W oddali nadal wyrastały oleistożółte płomienie eksplozji, czemu zawsze towarzyszyły wstrząsy. –Ruszajmy do punktu ekstrakcji – brzmiała komenda. Marines znów zaczęli bieg. Czekało ich jeszcze kilkanaście kilometrów poruszania się na wrogim terytorium, aby dotrzeć do bezpiecznego LZ (Landing Zone), gdzie pilot mógł podjąć ich bez niebezpieczeństwa dostania się po wrogi lub co gorsza własny ogień. W końcu każdy VTOAL był najbardziej narażony na strącenie rakietą, kiedy podchodził do lądowania. W końcu udało się nawiązać jakaś szczątkową łączność i otworzyć kanał komunikacyjny na tyle długo, aby przesłać wiadomość, że marines czekają w umówionym miejscu na podjęcie. Niedługo później dał się słyszeć głuchy szum silników Thunderbolta.
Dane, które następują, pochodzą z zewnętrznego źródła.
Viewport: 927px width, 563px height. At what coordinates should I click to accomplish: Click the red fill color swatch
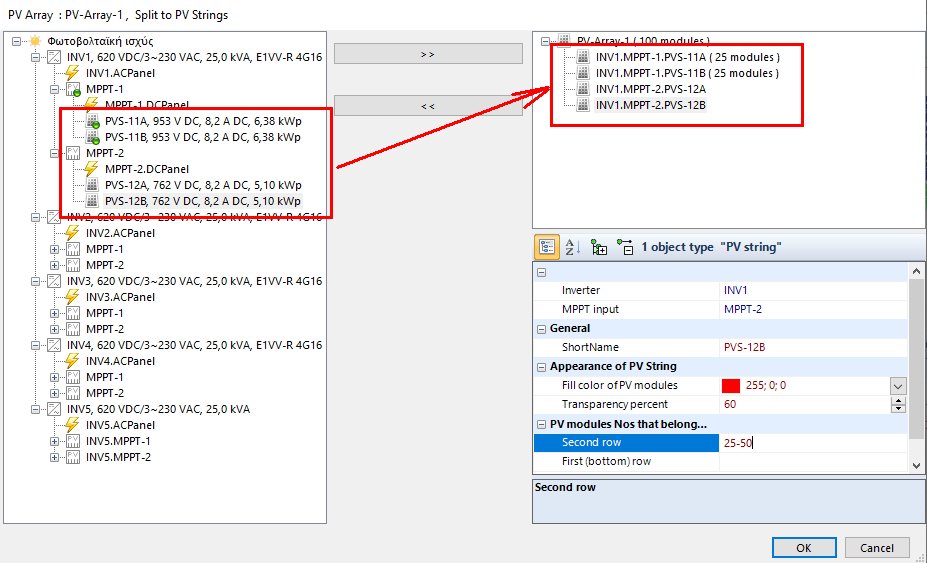[730, 386]
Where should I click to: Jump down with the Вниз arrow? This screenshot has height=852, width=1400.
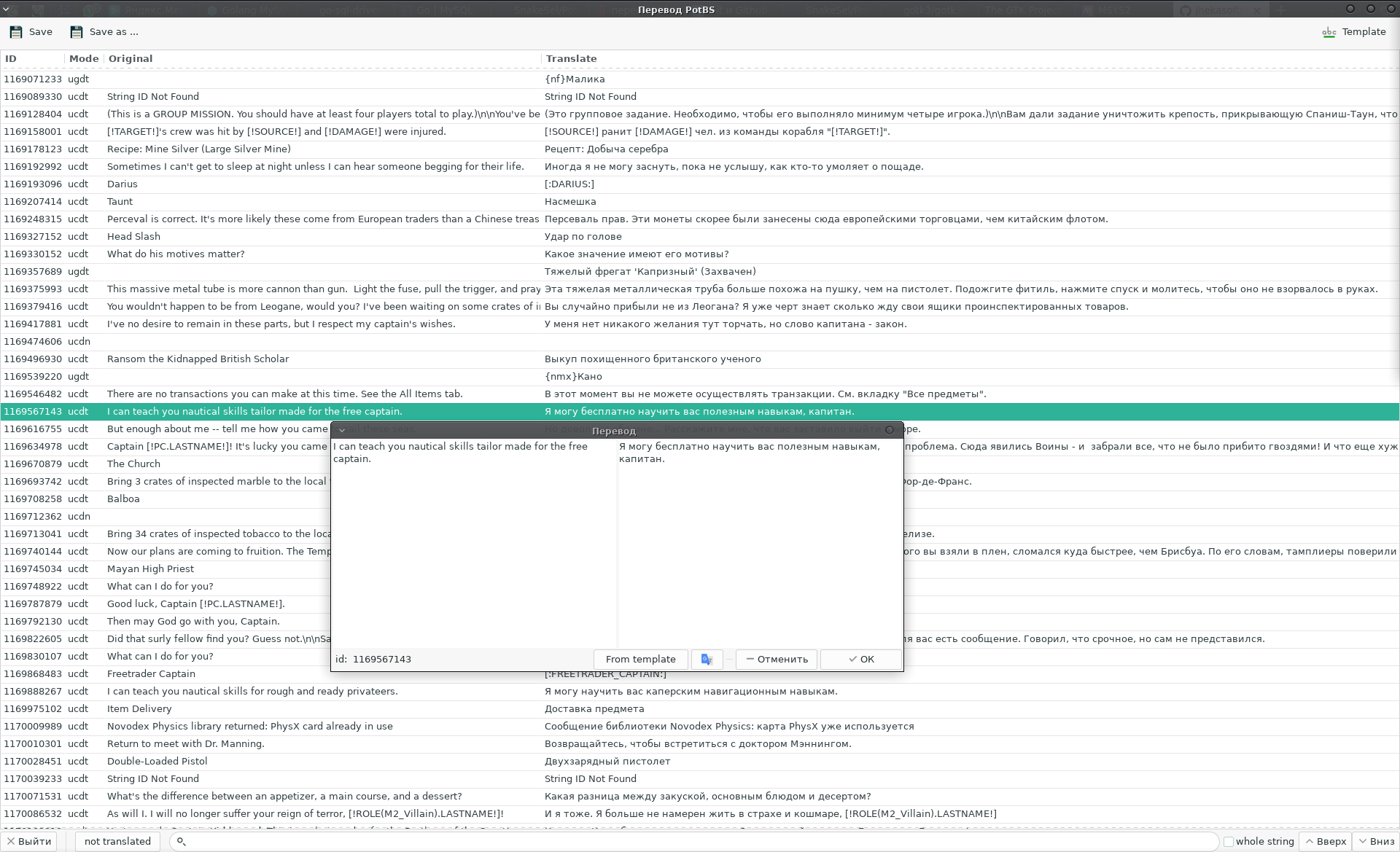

Bracia bitewni weszli po stalowej rampie na pokład i zajęli miejsca w przedziale desantowym, gdy pojazd nabierał prędkości i wysokości. Vermer zdjął hełm i wciągnął nosem powietrze. Zapach paliwa lotniczego, starej rampy przeładunkowej i smaru do broni uspokajał. Assault Marine oparł głowę o głowicę piło miecza, ustawionego pionowo na podłodze. Dopiero teraz dało o sobie znać zmęczenie walką jak i sprintem po górach.

 

Ostatnio edytowane przez Azrael1022 : 19-01-2020 o 22:04.